As ever, both informative and interesting. You mentioned that your your soil is high in calcium, phosphorus, and potassium. Do you test your soils regularly, and if so how do you do it? Good luck next year.
With the care I give my soil, it rarely needs testing. I do so every few years just as a further check. Also important to look at other growth factors such as growth and leaf color.
Unlikely that I will be able to grow corn but the way you tracked this problem was fascinating and useful in looking at my own garden mysteries.
I’m glad you found it interesting.
Hi Lee- Andy Radin at URI Cooperative Extension. In our network of New England veg crop extension folks, no one ever reports Stewart’s Wilt, but Northern Corn Leaf Blight is not uncommon, though this is a fairly recent comeback after not being seen for many years. [https://ag.umass.edu/vegetable/fact-sheets/corn-northern-corn-leaf-blight#:~:text=At%20the%20turn%20of%20the,a%20comeback%20across%20the%20Northeast.] I was wondering- did you see evidence of corn flea beetles? If you recall, I used to farm over there (High Falls) and I never had seen any flea beetles on corn, at least back then. Actually, I never see any corn flea beetles in Southern New England, either. Populations of insects certainly do shift around, though. The disease development pictures you show look more like NCLB. Take a look at these comparison pictures from Ontario Ministry of Ag: http://www.omafra.gov.on.ca/IPM/images/sweet-corn/confused-with/confused_nclb_stewart_zoom.jpg. Of course, the Stewart’s Wilt shot is early in disease development- eventually, leaves do become linearly necrotic, like with NCLB. Your blog, by the way, looks great! Best regards, Andy
Thanks for the information. I ay have a followup post on the problem — and the possibility of it being Northern corn leaf blight. Someone from Cornell took some samples. I hope to report back.
No, I never saw any flea beetles on the corn. But then, I grow a lot of different vegetables and fruits, and don’t usually look at the corn that closely since there’s never been any problems.
Fascinating. Do those adult flea bugs overwinter inside the seed corn? Could you keep that seed corn in a freezer from October to April? Would that act like a very cold winter?
So sorry you lost all that beautiful corn But I hope it helps you solve the problem for good! Oddly enough, in the sh’mona esrei prayer said every am by some, there is an odd line, where one thanks God for all our “tzorris” (Tza’arot in Hebrew, Tzarki, “my problems”, in the prayer.) May something very good come from this problem! Best, June
The insect overwinters in the ground — unless killed by cold weather. Something good did come of it. As I wrote it was an interesting puzzle to work with.

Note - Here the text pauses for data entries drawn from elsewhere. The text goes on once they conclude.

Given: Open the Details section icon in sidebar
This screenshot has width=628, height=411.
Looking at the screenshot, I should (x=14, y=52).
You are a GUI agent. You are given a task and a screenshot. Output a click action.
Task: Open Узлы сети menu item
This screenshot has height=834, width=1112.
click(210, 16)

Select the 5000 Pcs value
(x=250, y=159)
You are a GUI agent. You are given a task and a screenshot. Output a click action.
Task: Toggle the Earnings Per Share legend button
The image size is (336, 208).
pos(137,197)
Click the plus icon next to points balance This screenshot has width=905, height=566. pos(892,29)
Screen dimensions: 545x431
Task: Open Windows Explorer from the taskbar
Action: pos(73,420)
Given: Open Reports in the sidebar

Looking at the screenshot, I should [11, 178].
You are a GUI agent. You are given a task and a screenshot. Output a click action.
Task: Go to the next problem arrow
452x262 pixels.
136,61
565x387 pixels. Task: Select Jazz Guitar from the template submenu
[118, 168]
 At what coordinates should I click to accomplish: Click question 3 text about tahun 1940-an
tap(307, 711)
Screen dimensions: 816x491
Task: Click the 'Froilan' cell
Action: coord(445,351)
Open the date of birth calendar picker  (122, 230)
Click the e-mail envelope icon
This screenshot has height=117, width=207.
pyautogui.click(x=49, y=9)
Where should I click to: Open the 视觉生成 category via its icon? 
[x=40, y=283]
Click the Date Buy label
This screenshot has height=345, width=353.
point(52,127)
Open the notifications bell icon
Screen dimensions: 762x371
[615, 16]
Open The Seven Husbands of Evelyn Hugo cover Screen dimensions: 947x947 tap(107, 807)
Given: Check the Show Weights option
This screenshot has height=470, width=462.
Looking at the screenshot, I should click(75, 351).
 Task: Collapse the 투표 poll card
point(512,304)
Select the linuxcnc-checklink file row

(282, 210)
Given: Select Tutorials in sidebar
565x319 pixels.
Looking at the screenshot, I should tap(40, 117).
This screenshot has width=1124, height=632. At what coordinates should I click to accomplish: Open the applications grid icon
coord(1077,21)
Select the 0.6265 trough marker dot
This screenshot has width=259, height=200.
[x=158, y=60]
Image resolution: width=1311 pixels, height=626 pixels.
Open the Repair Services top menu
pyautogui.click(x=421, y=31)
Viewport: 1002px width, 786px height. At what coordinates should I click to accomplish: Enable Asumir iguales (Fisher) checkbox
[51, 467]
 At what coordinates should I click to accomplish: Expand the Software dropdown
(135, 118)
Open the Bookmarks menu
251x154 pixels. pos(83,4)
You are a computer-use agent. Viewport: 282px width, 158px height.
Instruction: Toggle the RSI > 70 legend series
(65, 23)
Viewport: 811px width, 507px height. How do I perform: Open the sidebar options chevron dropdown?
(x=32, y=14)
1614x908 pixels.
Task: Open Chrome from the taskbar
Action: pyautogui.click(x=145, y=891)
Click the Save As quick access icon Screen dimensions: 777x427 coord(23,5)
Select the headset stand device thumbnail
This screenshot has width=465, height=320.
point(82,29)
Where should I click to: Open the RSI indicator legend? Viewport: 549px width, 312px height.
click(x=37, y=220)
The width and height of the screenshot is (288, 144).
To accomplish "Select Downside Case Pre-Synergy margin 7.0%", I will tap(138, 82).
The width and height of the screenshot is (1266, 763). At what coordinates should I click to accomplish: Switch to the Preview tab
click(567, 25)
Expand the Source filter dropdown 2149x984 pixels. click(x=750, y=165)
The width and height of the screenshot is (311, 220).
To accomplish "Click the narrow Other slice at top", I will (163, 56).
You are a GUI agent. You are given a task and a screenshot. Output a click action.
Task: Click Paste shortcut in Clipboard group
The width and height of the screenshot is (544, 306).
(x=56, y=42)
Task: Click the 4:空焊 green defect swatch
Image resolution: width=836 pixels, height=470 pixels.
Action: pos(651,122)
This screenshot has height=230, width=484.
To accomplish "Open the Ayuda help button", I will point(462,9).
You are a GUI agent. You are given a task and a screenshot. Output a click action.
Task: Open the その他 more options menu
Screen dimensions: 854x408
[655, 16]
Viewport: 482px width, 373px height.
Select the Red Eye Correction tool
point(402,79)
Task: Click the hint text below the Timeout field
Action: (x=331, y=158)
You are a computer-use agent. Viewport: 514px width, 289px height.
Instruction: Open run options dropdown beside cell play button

I have never seen this problem here in Iowa-but find it interesting.We also had a very mild winter.I planted out thriving bell pepper plants,and within a month all their leaves were twisted and distorted,and they stopped growing.Never have I seen such a thing!A friend in Omaha complained that the insect-borne beet leaf curl virus killed her tomato plants.Maybe.
The old-fashioned standby sweetcorn variety here is Iochief.Market growers prefer the supersweets because they hold better-but Iochief has a stronger corn flavor,if you know what I mean.Big,full ears,vigorous plant.
Iochief sound tasty; unfortunately it is not very disease resistant.